The procedural history of this case, to which I am about to turn, is a cautionary tale which highlights the legal, emotional, and not least the financial consequences of surrogacy arrangements which are undertaken in this jurisdiction involving commissioning parents who are not domiciled in the UK. The law relating to the removal of children from the UK for adoption overseas is both complex and strict. This case has therefore involved some seven court hearings in the High Court in order to pick a way through the legal maze to achieve the most effective legal arrangement under which the commissioning parents can remove M to their home in Turkey in the hope of adopting her under Turkish law. The process has required, as a matter of law, a full social-work assessment by the relevant local authority and by a children’s guardian appointed by CAFCASS. Expert legal opinion has been required as to the current state of Turkish law. I am advised that the total cost of the social work and legal input in unravelling the consequences of the arrangement that led to M’s birth is just short of £35,000.00. That sum falls to be paid entirely by the British tax payer, the court being satisfied, in the circumstances of this case, that it would not be appropriate to seek to re-coup any of those costs from Mr and Mrs G, Mrs J or COTS, the surrogacy agency who assisted Mr and Mrs G in establishing the arrangement.

5.

In emotional terms, the nine months that it has taken to resolve matters before the English Court will have undoubtedly caused stress and instability for Mr and Mrs G and consequently, M, at the very time when they should have been free to settle down to their new family life and devote all their emotional energies to the task of nurturing a young baby.

6.

The court has been told, and accepts, that, hitherto, from time to time couples who are domiciled abroad have participated in successful surrogacy arrangements with UK surrogate mothers and have achieved a parental order with respect to the resulting child under HFEA 1990, s 30. If that is indeed the case, then such orders must have been made outside the jurisdiction of the court, which, as I have indicated, is confined to applicant parents where one or both is domiciled in the UK, Channel Islands, or Isle of Man. It is to be hoped that the publication of this judgment will see an end to such unlawful parental orders being made.

Background

7.

Mr and Mrs G are both Turkish nationals who were married in 1997 in Turkey. They are domiciled in Turkey, but Mr G has from time to time worked in other Eastern European countries.

8.

Following difficulties that they had encountered in conceiving a child, Mr and Mrs G approached a British surrogacy agency, COTS (Childlessness Overcome Through Surrogacy), in September 2004. As a result of that contact they were introduced to Mrs J and ultimately signed a Memorandum of Agreement with her on the 10th February 2005 under which she agreed to act as a surrogate mother for them.

9.

Mrs J is a married woman. She separated from her husband, Mr PJ, in about 2004; however, the couple have not divorced and remain legally married. Some short time after the separation Mr PJ left England and took up residence in Spain. As will become apparent the position in law of Mr PJ and the potential for him to be regarded as the legal father of M has been an added difficulty in this case and has required detailed consideration by the court.

**EXERCISES TO COMPLETE**
1 – According to the surrogacy judgment, one or both applicant parents must be domiciled in certain places for the court to have jurisdiction to make a parental order. List those places.
2 – In the surrogacy judgment, on what date did Mr and Mrs G sign the Memorandum of Agreement with Mrs J?
3 – Write the next paragraph of the surrogacy judgment, picking up after its final sentence.

**LISTED RECORDS**

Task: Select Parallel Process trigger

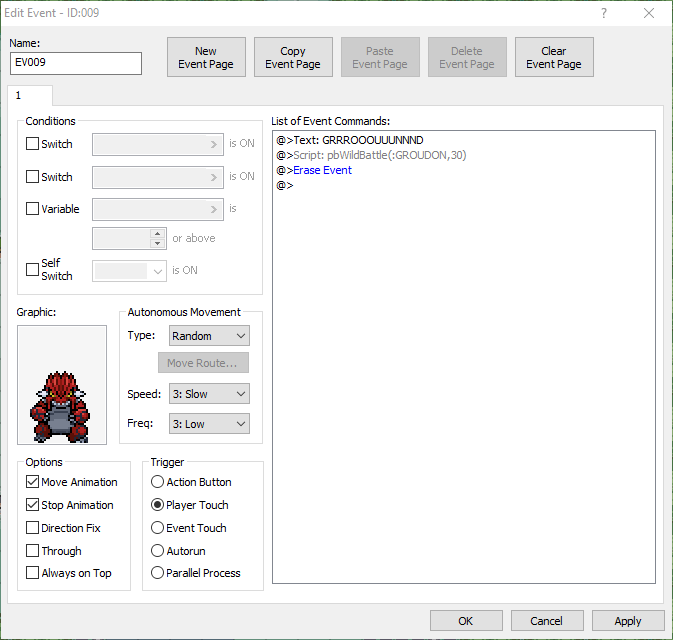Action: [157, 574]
...
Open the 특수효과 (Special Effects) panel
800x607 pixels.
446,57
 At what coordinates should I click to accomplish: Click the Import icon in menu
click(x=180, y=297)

**YOUR WRITTEN ANSWERS**
1 – The UK, the Channel Islands and the Isle of Man.

2 – They signed it on the 10th February 2005.

3 –
10.

Following a number of unsuccessful attempts arranged through an IVF clinic, M was conceived using sperm from Mr G and an egg from Mrs J through a process of insemination carried out in Mrs J’s home. M was born on 25th September 2006. Shortly before the birth Mr and Mrs G came to England and rented a flat in the locality. M was a healthy baby and when ready for discharge from the maternity hospital was given over by Mrs J to Mr and Mrs G. Since that time M has remained in the full time care of Mr and Mrs G either in England or, with the court’s agreement, back in their home state of Turkey.

11.

M’s birth was registered at the local District Registry. Mrs J was named as the mother and Mr G was named as the father. Two days later Mr and Mrs G filed their application for a parental order under HFEA 1990, s 30. The application included the incorrect assertion that Mrs and Mrs G were domiciled in the United Kingdom.

12.

Following an initial hearing before the local magistrate’s court, where the international dimension of the case was appreciated, the proceedings were transferred to the county court and thereafter to the High Court. A CAFCASS officer, Mrs HC, was initially appointed as the ‘parental order reporter’ but was subsequently appointed as M’s guardian ad litem in the proceedings under FPR 1991, rule 9.5. A solicitor was appointed to act on M’s behalf on the instructions of Mrs HC. It is, at this stage, appropriate to record that the court has been very greatly assisted by the work of that solicitor and counsel in achieving an appropriate resolution of these proceedings.

Parental Order

13.

The statutory basis upon which a court may make a parental order is set out in HFEA 1990, s 30(1)-(7) in the following terms:

(1)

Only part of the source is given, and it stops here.